“No! no! no! not yet!” he cried, clinging tightly to Sir Reginald and burrowing under his arm.

“Maurice, listen to me,” said his father gravely, setting him down. “You told me just now that you intended to be a soldier, did you not?”

“Yes,” returned Maurice eagerly.

“Well, you will never do for a soldier if you go on like this; his first duty is obedience. Now give me a kiss, and go with your mother at once.”

Maurice, whose forte was certainly not obedience, raised his eyes and looked at his father. Seeing that he was perfectly in earnest, he climbed once more on his knee, imprinted an experimental kiss on his moustache, and reluctantly departed with many regretful backward glances, Reginald watching the retreating pair till they were out of sight. Were they really his wife and son? He could scarcely realise it; for, after all, he had had a very few months of married life and twenty-seven years of bachelor liberty. He felt much more like a bachelor than a Benedict.

Miss Saville, following his eyes, said: “You may well look proud of him. Is he not a splendid boy? But he wants a father’s hand over him sadly. Alice is his slave, and has been so ever since he was born. She gives up to him in every way, and he treats her more as his playfellow—as you may see—than his mother.”

Alice, having deposited Maurice in the nursery, ran quickly down to her own room, to be alone for a little time to think and to compose herself.

She leant her hot forehead against the frame of the open window and gave way to a feeling of utter and undivided joy—joy that he was home, alive, and well, and under the very same roof as herself—at least within earshot.

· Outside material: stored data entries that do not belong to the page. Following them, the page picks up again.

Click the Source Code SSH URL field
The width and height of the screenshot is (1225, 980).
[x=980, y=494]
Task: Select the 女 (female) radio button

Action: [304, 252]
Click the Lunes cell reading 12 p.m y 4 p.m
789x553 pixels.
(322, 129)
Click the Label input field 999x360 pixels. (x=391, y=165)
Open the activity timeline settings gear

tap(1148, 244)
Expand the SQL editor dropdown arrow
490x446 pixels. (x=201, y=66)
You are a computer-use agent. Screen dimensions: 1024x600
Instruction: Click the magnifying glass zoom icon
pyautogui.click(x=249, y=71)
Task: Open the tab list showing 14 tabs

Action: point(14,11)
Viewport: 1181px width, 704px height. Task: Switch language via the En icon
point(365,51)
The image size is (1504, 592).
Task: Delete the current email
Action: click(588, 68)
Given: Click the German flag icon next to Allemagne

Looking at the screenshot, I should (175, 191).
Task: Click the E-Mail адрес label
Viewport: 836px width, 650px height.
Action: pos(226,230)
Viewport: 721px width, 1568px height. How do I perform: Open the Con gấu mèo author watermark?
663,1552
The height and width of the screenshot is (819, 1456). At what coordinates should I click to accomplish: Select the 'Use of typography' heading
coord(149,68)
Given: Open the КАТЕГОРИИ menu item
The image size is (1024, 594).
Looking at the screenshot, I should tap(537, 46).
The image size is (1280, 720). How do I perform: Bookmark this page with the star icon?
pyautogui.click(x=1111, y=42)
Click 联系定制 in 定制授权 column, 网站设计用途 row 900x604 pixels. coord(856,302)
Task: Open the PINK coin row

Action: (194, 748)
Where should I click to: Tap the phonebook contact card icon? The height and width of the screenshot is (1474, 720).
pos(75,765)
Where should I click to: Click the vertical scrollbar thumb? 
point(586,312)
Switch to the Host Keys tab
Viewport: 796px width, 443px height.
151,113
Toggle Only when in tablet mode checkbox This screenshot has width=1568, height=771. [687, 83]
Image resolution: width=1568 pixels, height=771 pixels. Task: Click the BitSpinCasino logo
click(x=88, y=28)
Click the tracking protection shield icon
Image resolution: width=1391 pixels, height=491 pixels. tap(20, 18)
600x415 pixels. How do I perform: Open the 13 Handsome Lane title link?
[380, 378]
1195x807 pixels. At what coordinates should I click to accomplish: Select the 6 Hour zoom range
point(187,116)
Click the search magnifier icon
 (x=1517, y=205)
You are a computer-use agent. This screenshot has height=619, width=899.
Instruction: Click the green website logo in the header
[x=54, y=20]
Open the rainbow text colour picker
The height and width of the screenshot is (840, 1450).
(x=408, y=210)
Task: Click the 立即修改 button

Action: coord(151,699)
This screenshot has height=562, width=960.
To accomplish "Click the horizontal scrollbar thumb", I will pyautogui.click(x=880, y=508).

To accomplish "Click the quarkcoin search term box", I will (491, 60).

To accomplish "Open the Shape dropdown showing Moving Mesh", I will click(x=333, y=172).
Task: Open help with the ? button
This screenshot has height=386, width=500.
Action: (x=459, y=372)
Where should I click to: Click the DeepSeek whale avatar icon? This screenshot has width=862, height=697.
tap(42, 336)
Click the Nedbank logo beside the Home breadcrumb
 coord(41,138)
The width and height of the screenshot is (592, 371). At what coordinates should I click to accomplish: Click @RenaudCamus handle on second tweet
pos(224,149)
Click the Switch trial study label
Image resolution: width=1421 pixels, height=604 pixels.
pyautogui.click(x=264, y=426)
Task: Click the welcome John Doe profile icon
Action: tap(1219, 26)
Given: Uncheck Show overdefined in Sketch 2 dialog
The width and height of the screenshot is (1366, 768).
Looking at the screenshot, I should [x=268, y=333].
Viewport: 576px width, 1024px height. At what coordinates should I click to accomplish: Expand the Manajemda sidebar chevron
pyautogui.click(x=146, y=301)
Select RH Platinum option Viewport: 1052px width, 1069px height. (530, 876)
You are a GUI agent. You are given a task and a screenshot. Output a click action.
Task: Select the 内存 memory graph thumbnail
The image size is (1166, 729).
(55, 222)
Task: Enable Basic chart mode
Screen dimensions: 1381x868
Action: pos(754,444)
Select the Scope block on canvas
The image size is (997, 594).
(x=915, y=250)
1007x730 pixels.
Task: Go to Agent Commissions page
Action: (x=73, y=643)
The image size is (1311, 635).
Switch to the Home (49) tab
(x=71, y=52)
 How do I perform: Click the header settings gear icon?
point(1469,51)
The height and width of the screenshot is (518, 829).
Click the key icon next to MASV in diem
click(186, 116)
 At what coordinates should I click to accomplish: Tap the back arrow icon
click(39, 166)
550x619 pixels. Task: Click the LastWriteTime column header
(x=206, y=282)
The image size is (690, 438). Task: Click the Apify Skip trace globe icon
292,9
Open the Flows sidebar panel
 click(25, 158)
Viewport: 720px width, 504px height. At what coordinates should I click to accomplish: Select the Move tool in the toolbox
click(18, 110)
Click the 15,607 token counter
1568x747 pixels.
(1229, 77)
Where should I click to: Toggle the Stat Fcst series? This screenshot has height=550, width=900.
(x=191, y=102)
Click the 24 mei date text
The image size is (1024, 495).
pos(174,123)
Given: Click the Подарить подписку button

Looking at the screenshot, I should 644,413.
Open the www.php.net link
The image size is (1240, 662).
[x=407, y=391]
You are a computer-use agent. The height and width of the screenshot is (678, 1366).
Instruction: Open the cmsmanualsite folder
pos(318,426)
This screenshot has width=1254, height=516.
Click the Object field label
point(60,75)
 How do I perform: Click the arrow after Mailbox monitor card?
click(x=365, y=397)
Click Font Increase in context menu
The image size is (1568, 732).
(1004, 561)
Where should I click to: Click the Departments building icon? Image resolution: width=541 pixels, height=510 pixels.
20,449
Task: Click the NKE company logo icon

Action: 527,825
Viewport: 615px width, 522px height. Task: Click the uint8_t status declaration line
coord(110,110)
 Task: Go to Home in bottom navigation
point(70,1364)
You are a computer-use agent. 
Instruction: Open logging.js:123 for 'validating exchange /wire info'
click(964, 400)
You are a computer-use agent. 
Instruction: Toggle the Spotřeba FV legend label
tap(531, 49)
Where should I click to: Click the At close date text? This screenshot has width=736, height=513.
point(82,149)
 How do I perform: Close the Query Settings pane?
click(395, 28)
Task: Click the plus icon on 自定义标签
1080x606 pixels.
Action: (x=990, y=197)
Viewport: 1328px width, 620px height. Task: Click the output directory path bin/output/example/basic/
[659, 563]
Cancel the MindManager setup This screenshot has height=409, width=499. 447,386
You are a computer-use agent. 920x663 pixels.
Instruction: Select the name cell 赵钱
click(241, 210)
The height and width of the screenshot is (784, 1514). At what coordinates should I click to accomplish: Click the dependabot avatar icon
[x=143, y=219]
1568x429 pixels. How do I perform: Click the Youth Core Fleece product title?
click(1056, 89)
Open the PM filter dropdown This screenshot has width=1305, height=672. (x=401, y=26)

She paused as she heard Mary’s gay musical laugh. They were all walking about the grounds; she could see them. He was standing on the gravel path, telling them something very amusing evidently, for as he concluded Miss Saville and Miss Ferrars both laughed immoderately. With this laugh came a revulsion of feeling. “He could joke; he could be exceedingly entertaining. This meeting was nothing to him. He had not shown the smallest signs of emotion or agitation. He had merely come to see if she was sufficiently meek and humble to be reinstated in his good graces. No, she was not,” she said to herself, as she thought over the utter neglect with which he had treated her for the last three years. “He thinks he has only to extend the top of his sceptre and I shall be only too thankful to approach. But he is mistaken; I shall be ‘Vashti’ to the end of the chapter. I shall never humble myself again. Pleased as he is with Maurice now, he has never taken any direct notice of him all these years.”

Alice dressed rapidly, hardening her heart with bitter recollections at every moment. Just as she had completed her toilette, and was arranging some flowers in her dress, the door opened and Mary hurried in.

“Oh you sly girl!” she exclaimed; “dressed already? I thought you were doing something of this kind to ensure a nice long tête-à-tête with him. Oh Alice!” she cried, taking her in her arms and kissing her warmly, “what a happy young woman you are! How very, very glad I am for your sake! Why did you never tell me your husband was so perfectly charming—so handsome, so distinguished-looking? How proud you must be of him, my dear!” holding Alice at arm’s length and looking at her with eager interrogation.